DATA FOR THE TASK START

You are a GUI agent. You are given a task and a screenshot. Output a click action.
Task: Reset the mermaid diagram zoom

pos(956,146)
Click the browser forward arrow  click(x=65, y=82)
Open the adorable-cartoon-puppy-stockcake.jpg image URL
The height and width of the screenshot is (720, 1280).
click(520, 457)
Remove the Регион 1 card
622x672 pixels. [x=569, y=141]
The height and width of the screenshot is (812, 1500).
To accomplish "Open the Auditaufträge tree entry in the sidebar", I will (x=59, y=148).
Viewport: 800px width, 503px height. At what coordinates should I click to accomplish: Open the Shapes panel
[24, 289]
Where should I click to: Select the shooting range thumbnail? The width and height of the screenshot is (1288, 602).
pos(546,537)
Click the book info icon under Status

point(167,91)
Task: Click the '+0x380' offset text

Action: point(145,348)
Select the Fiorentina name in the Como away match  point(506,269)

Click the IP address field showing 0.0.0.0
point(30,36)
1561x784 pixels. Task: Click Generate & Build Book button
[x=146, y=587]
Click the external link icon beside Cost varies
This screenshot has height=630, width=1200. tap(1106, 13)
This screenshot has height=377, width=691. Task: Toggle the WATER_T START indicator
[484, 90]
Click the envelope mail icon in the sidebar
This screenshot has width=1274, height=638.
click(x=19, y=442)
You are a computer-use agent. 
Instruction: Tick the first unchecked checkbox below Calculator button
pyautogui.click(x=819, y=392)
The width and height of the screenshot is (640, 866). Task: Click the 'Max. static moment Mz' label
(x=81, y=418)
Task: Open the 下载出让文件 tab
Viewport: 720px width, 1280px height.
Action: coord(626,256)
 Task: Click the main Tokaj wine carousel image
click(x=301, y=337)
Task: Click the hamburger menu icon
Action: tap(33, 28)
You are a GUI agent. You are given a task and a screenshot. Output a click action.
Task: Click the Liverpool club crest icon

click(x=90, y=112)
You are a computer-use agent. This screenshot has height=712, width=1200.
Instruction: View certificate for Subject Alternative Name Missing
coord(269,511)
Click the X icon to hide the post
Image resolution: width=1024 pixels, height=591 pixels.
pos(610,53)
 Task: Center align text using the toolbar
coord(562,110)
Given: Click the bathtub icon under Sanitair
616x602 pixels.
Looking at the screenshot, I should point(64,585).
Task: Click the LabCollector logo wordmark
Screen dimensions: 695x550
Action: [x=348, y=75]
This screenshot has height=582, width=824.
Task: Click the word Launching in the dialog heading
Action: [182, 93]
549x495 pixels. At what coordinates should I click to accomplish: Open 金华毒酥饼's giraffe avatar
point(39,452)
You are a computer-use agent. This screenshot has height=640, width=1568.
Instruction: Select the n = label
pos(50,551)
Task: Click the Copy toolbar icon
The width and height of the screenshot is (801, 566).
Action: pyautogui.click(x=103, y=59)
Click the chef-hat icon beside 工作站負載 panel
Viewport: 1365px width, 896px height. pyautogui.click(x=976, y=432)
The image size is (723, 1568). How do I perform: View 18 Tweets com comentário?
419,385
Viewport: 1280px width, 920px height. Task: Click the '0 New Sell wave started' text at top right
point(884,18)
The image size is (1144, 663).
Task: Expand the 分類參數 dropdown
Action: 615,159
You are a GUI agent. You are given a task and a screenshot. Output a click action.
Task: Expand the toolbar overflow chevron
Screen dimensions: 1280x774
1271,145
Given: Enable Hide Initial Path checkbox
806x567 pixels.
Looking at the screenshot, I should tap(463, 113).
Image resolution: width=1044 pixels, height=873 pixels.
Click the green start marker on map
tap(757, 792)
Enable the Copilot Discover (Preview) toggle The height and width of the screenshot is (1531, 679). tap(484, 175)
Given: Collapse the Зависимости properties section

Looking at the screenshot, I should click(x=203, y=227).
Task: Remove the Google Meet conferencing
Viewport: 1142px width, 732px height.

DATA FOR THE TASK END

EXERCISE AIM:
Nothing in the entries may change. Retype them all.

RESULT FOR THIS TASK:
You are a GUI agent. You are given a task and a screenshot. Output a click action.
Task: Reset the mermaid diagram zoom

pos(956,146)
Click the browser forward arrow  click(x=65, y=82)
Open the adorable-cartoon-puppy-stockcake.jpg image URL
The height and width of the screenshot is (720, 1280).
click(520, 457)
Remove the Регион 1 card
622x672 pixels. [x=569, y=141]
The height and width of the screenshot is (812, 1500).
To accomplish "Open the Auditaufträge tree entry in the sidebar", I will (x=59, y=148).
Viewport: 800px width, 503px height. At what coordinates should I click to accomplish: Open the Shapes panel
[24, 289]
Where should I click to: Select the shooting range thumbnail? The width and height of the screenshot is (1288, 602).
pos(546,537)
Click the book info icon under Status

point(167,91)
Task: Click the '+0x380' offset text

Action: point(145,348)
Select the Fiorentina name in the Como away match  point(506,269)

Click the IP address field showing 0.0.0.0
point(30,36)
1561x784 pixels. Task: Click Generate & Build Book button
[x=146, y=587]
Click the external link icon beside Cost varies
This screenshot has height=630, width=1200. tap(1106, 13)
This screenshot has height=377, width=691. Task: Toggle the WATER_T START indicator
[484, 90]
Click the envelope mail icon in the sidebar
This screenshot has width=1274, height=638.
click(x=19, y=442)
You are a computer-use agent. 
Instruction: Tick the first unchecked checkbox below Calculator button
pyautogui.click(x=819, y=392)
The width and height of the screenshot is (640, 866). Task: Click the 'Max. static moment Mz' label
(x=81, y=418)
Task: Open the 下载出让文件 tab
Viewport: 720px width, 1280px height.
Action: coord(626,256)
 Task: Click the main Tokaj wine carousel image
click(x=301, y=337)
Task: Click the hamburger menu icon
Action: tap(33, 28)
You are a GUI agent. You are given a task and a screenshot. Output a click action.
Task: Click the Liverpool club crest icon

click(x=90, y=112)
You are a computer-use agent. This screenshot has height=712, width=1200.
Instruction: View certificate for Subject Alternative Name Missing
coord(269,511)
Click the X icon to hide the post
Image resolution: width=1024 pixels, height=591 pixels.
pos(610,53)
 Task: Center align text using the toolbar
coord(562,110)
Given: Click the bathtub icon under Sanitair
616x602 pixels.
Looking at the screenshot, I should point(64,585).
Task: Click the LabCollector logo wordmark
Screen dimensions: 695x550
Action: [x=348, y=75]
This screenshot has height=582, width=824.
Task: Click the word Launching in the dialog heading
Action: [182, 93]
549x495 pixels. At what coordinates should I click to accomplish: Open 金华毒酥饼's giraffe avatar
point(39,452)
You are a computer-use agent. This screenshot has height=640, width=1568.
Instruction: Select the n = label
pos(50,551)
Task: Click the Copy toolbar icon
The width and height of the screenshot is (801, 566).
Action: pyautogui.click(x=103, y=59)
Click the chef-hat icon beside 工作站負載 panel
Viewport: 1365px width, 896px height. pyautogui.click(x=976, y=432)
The image size is (723, 1568). How do I perform: View 18 Tweets com comentário?
419,385
Viewport: 1280px width, 920px height. Task: Click the '0 New Sell wave started' text at top right
point(884,18)
The image size is (1144, 663).
Task: Expand the 分類參數 dropdown
Action: 615,159
You are a GUI agent. You are given a task and a screenshot. Output a click action.
Task: Expand the toolbar overflow chevron
Screen dimensions: 1280x774
1271,145
Given: Enable Hide Initial Path checkbox
806x567 pixels.
Looking at the screenshot, I should tap(463, 113).
Image resolution: width=1044 pixels, height=873 pixels.
Click the green start marker on map
tap(757, 792)
Enable the Copilot Discover (Preview) toggle The height and width of the screenshot is (1531, 679). tap(484, 175)
Given: Collapse the Зависимости properties section

Looking at the screenshot, I should click(x=203, y=227).
Task: Remove the Google Meet conferencing
Viewport: 1142px width, 732px height.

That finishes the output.